Тем временем группа номер два прошерстила все в окрестностях тех точек, где были найдены четыре мертвых подростка, в поисках свидетелей… в поисках хоть чего-нибудь. Ганнерсбери-парк по-прежнему выглядел самым многообещающим в этом смысле, и инспектор Стюарт намерен был, хоть «кровь из носу», как сам он выразился, найти тех, кто что-то видел. Не может быть такого, поучал он группу номер два, чтобы никто не заметил автомобиля, припаркованного ранним утром на Ганнерсбери-роуд, когда жертва номер один была доставлена в парк, потому что, как было точно установлено, в закрытый на ночь парк можно было попасть только двумя способами: через забор (что для человека, который несет на себе труп, было практически невозможно, если учитывать высоту забора – восемь футов) или через две заколоченные калитки на Ганнерсбери-роуд. Но пока опрос жителей домов, расположенных на этой улице, не принес группе номер два успеха. Опросили и водителей грузовиков – практически каждого, кто мог проехать мимо парка тем утром, событиями которого так интересовалось следствие, но результат также был нулевой. Аналогичные запросы в службы такси и курьерские фирмы тоже были безуспешны – пока, поскольку работа в этом направлении еще не была завершена.

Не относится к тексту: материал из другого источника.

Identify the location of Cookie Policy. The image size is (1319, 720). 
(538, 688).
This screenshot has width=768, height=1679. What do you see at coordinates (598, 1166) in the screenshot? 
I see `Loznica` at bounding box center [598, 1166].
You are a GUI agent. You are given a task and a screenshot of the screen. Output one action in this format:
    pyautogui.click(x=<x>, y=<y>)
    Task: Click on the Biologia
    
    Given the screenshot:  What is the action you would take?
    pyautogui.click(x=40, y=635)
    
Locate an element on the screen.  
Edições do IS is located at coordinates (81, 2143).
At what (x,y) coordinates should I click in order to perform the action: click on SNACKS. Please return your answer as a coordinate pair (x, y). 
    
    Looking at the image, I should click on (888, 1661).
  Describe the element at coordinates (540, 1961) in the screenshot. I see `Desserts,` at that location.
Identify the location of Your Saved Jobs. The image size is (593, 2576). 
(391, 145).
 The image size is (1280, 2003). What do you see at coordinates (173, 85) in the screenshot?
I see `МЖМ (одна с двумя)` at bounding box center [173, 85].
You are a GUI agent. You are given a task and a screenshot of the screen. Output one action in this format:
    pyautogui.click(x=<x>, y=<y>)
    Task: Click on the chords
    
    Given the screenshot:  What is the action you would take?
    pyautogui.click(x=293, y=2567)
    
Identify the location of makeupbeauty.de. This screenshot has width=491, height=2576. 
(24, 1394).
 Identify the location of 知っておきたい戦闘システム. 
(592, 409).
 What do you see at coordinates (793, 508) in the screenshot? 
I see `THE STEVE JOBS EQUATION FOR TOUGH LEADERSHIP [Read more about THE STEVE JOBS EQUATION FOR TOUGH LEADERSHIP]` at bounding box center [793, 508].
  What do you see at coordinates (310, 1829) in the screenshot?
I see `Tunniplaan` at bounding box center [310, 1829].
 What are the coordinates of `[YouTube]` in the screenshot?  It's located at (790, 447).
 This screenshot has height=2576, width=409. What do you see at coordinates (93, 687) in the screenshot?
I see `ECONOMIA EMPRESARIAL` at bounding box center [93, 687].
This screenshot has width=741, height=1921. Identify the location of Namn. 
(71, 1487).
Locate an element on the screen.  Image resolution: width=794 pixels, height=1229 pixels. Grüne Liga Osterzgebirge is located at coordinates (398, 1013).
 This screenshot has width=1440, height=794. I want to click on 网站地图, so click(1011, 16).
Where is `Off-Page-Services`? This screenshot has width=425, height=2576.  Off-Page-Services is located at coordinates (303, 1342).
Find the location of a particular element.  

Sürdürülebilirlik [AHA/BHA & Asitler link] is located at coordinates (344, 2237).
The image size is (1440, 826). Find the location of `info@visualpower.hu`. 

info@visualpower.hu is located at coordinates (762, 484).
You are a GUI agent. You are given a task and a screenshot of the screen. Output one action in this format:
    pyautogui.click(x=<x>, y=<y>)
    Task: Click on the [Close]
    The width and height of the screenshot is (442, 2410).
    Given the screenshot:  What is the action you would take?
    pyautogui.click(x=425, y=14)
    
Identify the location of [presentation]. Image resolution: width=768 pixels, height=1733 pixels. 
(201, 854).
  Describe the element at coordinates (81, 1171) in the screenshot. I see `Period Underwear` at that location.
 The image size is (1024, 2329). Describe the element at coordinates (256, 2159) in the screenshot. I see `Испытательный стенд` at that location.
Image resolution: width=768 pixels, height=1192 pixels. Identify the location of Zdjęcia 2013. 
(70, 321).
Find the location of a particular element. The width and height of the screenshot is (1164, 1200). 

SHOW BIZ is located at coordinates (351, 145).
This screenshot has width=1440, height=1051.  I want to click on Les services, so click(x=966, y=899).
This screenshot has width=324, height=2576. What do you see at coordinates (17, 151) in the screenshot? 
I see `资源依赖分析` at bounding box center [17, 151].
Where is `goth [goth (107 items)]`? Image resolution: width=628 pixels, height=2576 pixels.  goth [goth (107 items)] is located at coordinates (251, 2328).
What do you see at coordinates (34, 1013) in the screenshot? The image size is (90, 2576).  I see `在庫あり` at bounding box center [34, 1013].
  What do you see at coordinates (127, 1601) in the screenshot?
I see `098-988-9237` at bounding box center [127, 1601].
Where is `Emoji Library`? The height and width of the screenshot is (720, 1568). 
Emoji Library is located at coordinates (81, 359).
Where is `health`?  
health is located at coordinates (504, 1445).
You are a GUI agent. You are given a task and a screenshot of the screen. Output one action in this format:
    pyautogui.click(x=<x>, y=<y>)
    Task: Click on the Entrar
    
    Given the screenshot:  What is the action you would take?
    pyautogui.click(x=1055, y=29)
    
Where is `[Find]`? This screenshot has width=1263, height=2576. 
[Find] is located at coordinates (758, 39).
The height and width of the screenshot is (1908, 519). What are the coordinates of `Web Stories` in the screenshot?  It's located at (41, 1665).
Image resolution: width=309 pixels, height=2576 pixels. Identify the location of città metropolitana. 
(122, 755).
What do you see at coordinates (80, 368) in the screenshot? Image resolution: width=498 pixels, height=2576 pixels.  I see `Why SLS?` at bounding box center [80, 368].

Отправной точкой оставался красный фургон, замеченный в районе парка Сент-Джордж-гарденс. Но когда Агентство регистрации транспорта выдало Скотленд-Ярду список подобных автомобилей, находящихся в собственности жителей Большого Лондона, команда испытала глубокое разочарование: таковых было семьдесят девять тысяч триста восемьдесят семь штук. Даже составленный Хеймишем Робсоном портрет убийцы, позволяющий сузить круг автовладельцев до одиноких мужчин в возрасте двадцати пяти – тридцати пяти лет, не сократил это невозможное число до разумных пределов.
И в этой ситуации Линли тосковал по кинематографической версии жизни полицейского: краткий этап рутинной работы, чуть более долгий период размышлений, а потом – яркие сцены действия, в которых герой преследует злодея на суше, в воде и в воздухе, в темных аллеях, под виадуками и наконец загоняет его в угол и выбивает признание у изнемогшего противника. Однако в жизни все было совсем не так.
Но однажды после очередного появления перед журналистами в распоряжение следственной команды поступили три обнадеживающие новости, одна за другой.
Линли вернулся в свой кабинет как раз вовремя, чтобы ответить на звонок из седьмого спецотдела. Анализ черного вещества на всех телах и велосипеде позволил сделать ценное заключение: микроавтобус, который разыскивают полицейские, скорее всего, будет «фордом» модели «транзит». Анализируемое вещество образовалось при разложении определенного типа резиновой обивки, которая использовалась на полу микроавтобусов такого типа десять – пятнадцать лет назад. Уточнение марки и модели автомобиля сослужит добрую службу, сократив список, полученный от Агентства регистрации транспорта, хотя конкретные цифры станут известны только после того, как новые данные заведут в компьютер.
Когда Линли вошел в оперативный центр, чтобы поделиться этой новостью, его встретили еще одним сообщением. Тело, оставленное на автостоянке в Бейсуотере, опознали. Уинстон Нката прокатился в Пентонвилльскую тюрьму, чтобы показать фотографию второй жертвы убийцы Фелипе Сальваторе (тот сидел срок за вооруженное ограбление и нападение), и Сальваторе рыдал взахлеб, как пятилетний ребенок, узнав на фотографии своего младшего брата Джареда; о его исчезновении он заявил еще в тот день, когда парнишка впервые пропустил свидание со старшим братом. Что касается остальных членов семьи Джареда… Найти их оказалось не так-то просто по той причине, что мать убитого мальчика была в кокаиновой зависимости и любила перемену мест.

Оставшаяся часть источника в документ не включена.